Bug with rules passing arguments to other rules
Mitch-Siegel opened this issue · 1 comments
In trying to write a sort of macro to load a 32-bit constant on a machine where instruction size is 32 bits, I came across this issue. I had intended to make a macro that takes a destination register from a defined list of possible registers and a 32-bit immediate (mov %{rd: reg}, ${imm: i32}
), splitting up the wider load into a 16-bit load, left shift, and 16-bit immediate add.
mov %{rd: reg}, ${imm: i32} => {
upper = imm[32:16]
lower = imm[15:0]
asm {movh %{rd}, ${upper}
shli %{rd}, $16
addi %{rd}, %{rd}, ${lower}}
}
However, this fails stating that is unable to match the movh
instruction (which has the same format as the wider mov but 16-bit immediate)
Attempting to do the same with a function definition doesn't work, giving the same error:
#fn bigmov(rd, imm) =>
{
lower = imm[15:0]
upper = imm[31:16]
asm {movh %{rd}, {upper}
shli %{rd}, $16
addi %{rd}, %{rd}, {lower}}
}
@hlorenzi reproduced the issue with a minimal example, believing that there is probably a bug in the use of %
or $
next to arguments:
#subruledef reg
{
r0 => 0x0
}
#ruledef
{
movh {rd: reg}, {imm: i16} =>
0xbf @ rd @ 0x0 @ imm
mov %{rd: reg}, {imm: i32} => asm {
movh {rd}, 16
}
mov % {rd: reg}, {imm: i32} => asm {
movh {rd}, 16
}
}
;mov %r0, 12345678
mov % r0, 12345678
While I've managed to resolve the issue with %r0
and $0x1234
to stop them being interpreted as a number literals, the issue in general is going to be more difficult to solve.

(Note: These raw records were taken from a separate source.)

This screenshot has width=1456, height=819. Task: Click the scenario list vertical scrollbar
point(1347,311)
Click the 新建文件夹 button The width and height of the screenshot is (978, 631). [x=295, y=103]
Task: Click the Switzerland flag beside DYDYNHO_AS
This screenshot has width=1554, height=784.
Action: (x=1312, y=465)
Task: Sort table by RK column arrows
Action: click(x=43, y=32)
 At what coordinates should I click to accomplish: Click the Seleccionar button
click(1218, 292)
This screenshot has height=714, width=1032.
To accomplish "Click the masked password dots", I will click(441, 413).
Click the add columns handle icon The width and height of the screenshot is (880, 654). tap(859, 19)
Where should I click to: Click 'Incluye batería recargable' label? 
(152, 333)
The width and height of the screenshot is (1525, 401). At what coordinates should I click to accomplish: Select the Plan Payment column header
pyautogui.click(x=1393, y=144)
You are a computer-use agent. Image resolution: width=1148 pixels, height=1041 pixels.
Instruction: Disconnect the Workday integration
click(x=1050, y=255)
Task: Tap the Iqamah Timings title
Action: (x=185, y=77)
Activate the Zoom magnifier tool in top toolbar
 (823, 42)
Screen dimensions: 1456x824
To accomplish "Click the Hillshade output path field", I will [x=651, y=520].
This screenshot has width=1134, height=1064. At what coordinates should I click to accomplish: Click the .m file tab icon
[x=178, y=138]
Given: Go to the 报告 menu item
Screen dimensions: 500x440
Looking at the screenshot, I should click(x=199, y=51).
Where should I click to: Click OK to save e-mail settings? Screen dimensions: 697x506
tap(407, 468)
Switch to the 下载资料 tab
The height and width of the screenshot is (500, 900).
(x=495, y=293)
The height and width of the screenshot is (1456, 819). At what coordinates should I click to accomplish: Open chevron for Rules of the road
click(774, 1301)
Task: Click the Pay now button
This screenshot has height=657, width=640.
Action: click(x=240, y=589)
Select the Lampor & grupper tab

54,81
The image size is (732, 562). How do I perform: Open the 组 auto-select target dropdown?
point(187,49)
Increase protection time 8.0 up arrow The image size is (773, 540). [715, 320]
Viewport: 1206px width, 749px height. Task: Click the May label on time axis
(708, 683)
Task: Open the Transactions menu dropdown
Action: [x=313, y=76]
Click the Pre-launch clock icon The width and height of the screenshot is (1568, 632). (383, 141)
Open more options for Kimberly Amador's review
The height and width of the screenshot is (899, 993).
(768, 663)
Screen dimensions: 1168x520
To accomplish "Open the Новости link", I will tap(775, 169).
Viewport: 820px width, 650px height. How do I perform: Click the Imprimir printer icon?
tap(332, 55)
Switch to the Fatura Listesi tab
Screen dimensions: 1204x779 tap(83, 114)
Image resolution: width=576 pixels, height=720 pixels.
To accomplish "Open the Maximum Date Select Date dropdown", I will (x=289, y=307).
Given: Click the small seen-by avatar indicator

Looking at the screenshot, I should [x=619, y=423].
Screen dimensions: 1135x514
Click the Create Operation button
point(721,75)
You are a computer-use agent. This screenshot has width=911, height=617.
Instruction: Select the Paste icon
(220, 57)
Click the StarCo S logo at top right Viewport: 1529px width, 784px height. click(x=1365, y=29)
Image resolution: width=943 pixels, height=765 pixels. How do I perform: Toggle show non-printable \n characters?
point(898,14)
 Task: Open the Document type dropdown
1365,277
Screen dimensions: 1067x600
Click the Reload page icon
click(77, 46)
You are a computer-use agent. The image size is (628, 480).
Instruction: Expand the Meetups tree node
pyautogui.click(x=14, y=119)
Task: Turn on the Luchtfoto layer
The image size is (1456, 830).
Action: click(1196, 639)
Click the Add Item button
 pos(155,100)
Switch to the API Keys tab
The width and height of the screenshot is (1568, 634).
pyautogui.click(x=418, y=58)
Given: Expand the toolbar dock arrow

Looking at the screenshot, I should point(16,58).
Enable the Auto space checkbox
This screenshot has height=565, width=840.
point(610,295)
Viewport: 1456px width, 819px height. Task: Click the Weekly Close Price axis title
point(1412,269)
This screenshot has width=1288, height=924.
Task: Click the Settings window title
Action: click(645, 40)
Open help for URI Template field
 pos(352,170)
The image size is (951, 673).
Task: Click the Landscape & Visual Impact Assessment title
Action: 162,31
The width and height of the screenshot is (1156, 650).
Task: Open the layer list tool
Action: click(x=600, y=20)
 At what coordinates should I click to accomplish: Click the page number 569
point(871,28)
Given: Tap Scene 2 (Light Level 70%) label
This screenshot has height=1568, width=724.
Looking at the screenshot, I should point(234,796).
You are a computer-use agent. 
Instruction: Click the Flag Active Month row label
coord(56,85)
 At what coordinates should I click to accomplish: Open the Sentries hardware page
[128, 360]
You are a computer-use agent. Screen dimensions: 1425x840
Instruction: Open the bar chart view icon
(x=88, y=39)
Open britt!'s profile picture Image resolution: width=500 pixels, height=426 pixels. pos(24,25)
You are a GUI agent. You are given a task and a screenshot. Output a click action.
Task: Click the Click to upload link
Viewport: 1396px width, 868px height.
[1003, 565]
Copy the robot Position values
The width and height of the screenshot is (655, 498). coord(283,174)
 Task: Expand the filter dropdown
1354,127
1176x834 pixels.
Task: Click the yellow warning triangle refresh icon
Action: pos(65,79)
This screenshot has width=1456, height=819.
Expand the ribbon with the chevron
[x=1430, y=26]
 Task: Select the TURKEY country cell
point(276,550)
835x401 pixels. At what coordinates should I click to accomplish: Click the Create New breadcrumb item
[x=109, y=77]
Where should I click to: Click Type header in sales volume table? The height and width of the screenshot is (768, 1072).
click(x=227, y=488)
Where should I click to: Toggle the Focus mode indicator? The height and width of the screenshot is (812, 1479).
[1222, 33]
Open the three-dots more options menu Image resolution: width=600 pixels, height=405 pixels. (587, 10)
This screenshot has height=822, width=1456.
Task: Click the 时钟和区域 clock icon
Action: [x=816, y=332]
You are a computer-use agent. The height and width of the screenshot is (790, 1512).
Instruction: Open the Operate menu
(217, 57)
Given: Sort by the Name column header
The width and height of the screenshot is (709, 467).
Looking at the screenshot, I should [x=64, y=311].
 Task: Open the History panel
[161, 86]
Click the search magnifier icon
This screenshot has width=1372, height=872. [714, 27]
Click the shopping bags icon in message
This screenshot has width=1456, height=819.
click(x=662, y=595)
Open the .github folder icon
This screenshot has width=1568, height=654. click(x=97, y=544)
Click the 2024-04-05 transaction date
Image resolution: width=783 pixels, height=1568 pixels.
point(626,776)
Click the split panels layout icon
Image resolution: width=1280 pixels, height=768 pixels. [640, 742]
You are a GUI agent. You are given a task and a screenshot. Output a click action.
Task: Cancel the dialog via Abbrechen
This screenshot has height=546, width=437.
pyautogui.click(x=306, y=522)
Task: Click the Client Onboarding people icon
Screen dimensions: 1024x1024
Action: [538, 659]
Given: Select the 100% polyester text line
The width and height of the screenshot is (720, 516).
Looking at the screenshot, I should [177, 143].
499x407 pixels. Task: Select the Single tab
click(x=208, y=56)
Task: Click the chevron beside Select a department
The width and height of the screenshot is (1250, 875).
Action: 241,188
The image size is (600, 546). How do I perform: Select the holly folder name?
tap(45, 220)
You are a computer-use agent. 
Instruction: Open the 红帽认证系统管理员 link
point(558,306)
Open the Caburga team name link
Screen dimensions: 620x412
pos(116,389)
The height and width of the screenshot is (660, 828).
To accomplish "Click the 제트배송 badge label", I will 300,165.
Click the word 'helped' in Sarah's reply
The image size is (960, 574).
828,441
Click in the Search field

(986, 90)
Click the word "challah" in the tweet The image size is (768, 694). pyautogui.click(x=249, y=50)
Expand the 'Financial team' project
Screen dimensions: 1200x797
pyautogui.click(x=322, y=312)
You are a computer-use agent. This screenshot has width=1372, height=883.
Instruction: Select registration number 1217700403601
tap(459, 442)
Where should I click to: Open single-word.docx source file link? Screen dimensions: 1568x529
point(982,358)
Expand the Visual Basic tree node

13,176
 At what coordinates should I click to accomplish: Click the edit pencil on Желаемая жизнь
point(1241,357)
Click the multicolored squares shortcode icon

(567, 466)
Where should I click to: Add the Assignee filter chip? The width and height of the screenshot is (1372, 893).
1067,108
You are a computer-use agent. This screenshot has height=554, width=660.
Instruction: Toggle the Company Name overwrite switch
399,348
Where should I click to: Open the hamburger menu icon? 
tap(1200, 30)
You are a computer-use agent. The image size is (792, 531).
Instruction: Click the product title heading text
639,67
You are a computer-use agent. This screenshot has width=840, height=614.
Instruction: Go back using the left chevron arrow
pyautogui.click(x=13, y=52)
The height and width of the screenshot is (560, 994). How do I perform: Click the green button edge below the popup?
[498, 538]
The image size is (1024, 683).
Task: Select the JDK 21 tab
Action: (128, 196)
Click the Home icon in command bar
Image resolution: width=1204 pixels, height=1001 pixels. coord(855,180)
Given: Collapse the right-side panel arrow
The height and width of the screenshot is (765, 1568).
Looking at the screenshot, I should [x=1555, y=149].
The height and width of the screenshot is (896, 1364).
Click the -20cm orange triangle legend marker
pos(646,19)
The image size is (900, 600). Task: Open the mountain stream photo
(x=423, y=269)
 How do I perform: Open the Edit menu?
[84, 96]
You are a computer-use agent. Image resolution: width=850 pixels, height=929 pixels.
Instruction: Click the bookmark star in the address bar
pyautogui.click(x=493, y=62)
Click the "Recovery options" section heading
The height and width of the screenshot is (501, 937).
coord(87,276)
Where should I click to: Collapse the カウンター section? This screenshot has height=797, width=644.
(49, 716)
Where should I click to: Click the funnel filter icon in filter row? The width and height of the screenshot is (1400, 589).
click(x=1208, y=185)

If you use it like mov %r0, $1234
, then the tokenizer would see $1234
as a single token for a hex number literal, because it's a valid hex number. But then ${imm: i32}
would fail to match, since it's expecting at least two tokens, one for $
and the rest for the expression.
For this to work as intended in every case, the instruction matcher would have to re-merge the stream of tokens and break them apart at a different spot, reinterpreting the stream of characters as it works on each instruction with more context. I think I'll leave this as an exercise for the future.
Is it possible that you change $
(and even %
perhaps) to different tokens in your instruction set? It would avoid future ambiguity issues with number literals.